|
|
Lauréat :
Florian Pâque pour Avec le paradis au bout (Les Cygnes, 2021) et Etienne A. (Lansman, 2021).
Jury :
Éric Brogniet, Paul Emond, Corinne Hoex, Philippe Lekeuche, Gabriel Ringlet.
Autres finalistes :
Julien Goossens, L’Entrepôt barbare (inédit)
Olivier Noria, Rendre Grâce (inédit)
Extrait de l'argumentaire du jury :
Né en 1992, Florian Pâque est également metteur en scène et acteur. Après une première formation théâtrale à l’Académie César Franck de Visé et des études de philologie romane à l’ULiège, il suit à Paris le cours Florent, dans le cadre duquel il monte ses premiers spectacles. Il anime aujourd’hui la compagnie Le Théâtre de l’Éclat. Le Prix Découverte lui est décerné pour ses deux premières pièces publiées, Avec le paradis au bout (Éditions Les Cygnes) et Étienne A. (Lansman Editeur). Le Prix entend mettre en évidence le talent d’un jeune auteur maniant avec une égale maîtrise deux registres très différents : d’une part une œuvre chorale qui reparcourt l’histoire du monde depuis la chute du Mur de Berlin, le moment où sont nés les acteurs pour lequel elle est rédigée; de l’autre, une pièce intimiste où se trouve décrite l’existence sans horizon d’un manutentionnaire de la firme Amazon.

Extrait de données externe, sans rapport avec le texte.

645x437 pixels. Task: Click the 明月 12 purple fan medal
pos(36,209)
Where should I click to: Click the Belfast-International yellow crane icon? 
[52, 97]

En une grande fresque chatoyante composée de scènes rapides, Avec le paradis au bout (ce titre est emprunté à un vers de Verlaine) évoque une série d’événements dramatiques ou de problèmes majeurs qui ont marqué le début de ce siècle; de Berlin en liesse en 1989, on passe entre autres à l’écroulement des Twin Towers, la mise à feu du Moyen-Orient, la crise financière, l’incessante tragédie de la migration, la poubellisation de la planète ou le début de l’actuelle pandémie. Des personnages en tout genre, tantôt émouvants, tantôt drôles et inattendus, à moins que n’apparaisse telle ou telle personnalité connue ou que les acteurs s’expriment en leur propre nom, se succèdent pour faire entendre le point de vue d’une génération sur «ce nouveau monde sans boussole», comme l’écrit Amin Maalouf. «J’ai mal au monde», dira un des interprètes; et un autre : «Voilà vingt ans que nos enfances ont disparu.» D’où la question posée dans un dernier tableau consacré au nettoyage de toilettes communes : «Mais quel matin possible pour une nuit sans fin?»

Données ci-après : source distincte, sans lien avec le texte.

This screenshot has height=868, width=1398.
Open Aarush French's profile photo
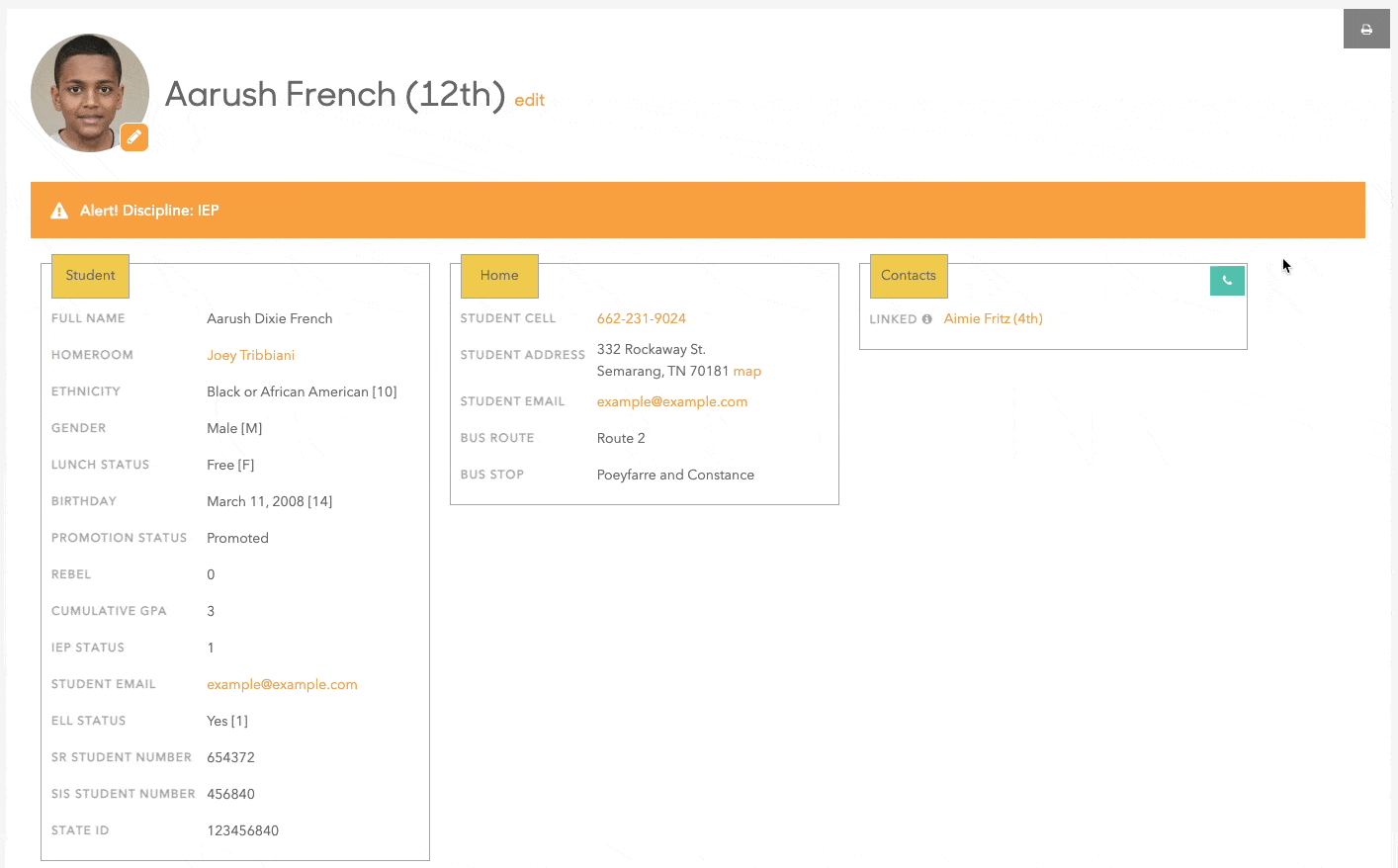88,91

Fourmi parmi les fourmis, soumis à une cadence épuisante, alors même que son chef lui reproche sa baisse de rendement (un siècle plus tard, Les Temps modernes de Chaplin sont toujours d’actualité), Étienne A. n’arrête pas, jusque dans ses rêves, d’expédier des cartons. Même en ce soir du 24 décembre où se passe la pièce, il est obligé de prester, puisqu’il est travailleur de nuit. Dans les heures qui précèdent, il a porté les cadeaux de circonstance à un père plutôt indifférent; son ex-femme a exigé inopinément qu’il garde leur fils de sept ans pendant l’après-midi; manager dans la même «grande famille» Amazon — le hasard veille à tout —, le nouveau mari lui en a remis une couche sur ses mauvaises prestations. Quand il arrive au travail, la collègue qui est l’objet de ses pensées constantes, lui annonce qu’elle va se marier. Cette vie de grisaille, de misère morale et de contraintes permanentes, Florian Pâque la décrit sans pathos mais avec empathie, voire avec tendresse, allant jusqu’à offrir à son protagoniste, en guise de dénouement, une échappatoire de l’ordre de la fable poétique. Une description accomplie avec une grande justesse d’écriture qui, la plupart du temps, évite le dialogue et juxtapose des tirades s’apparentant bien davantage au monologue, sinon au soliloque.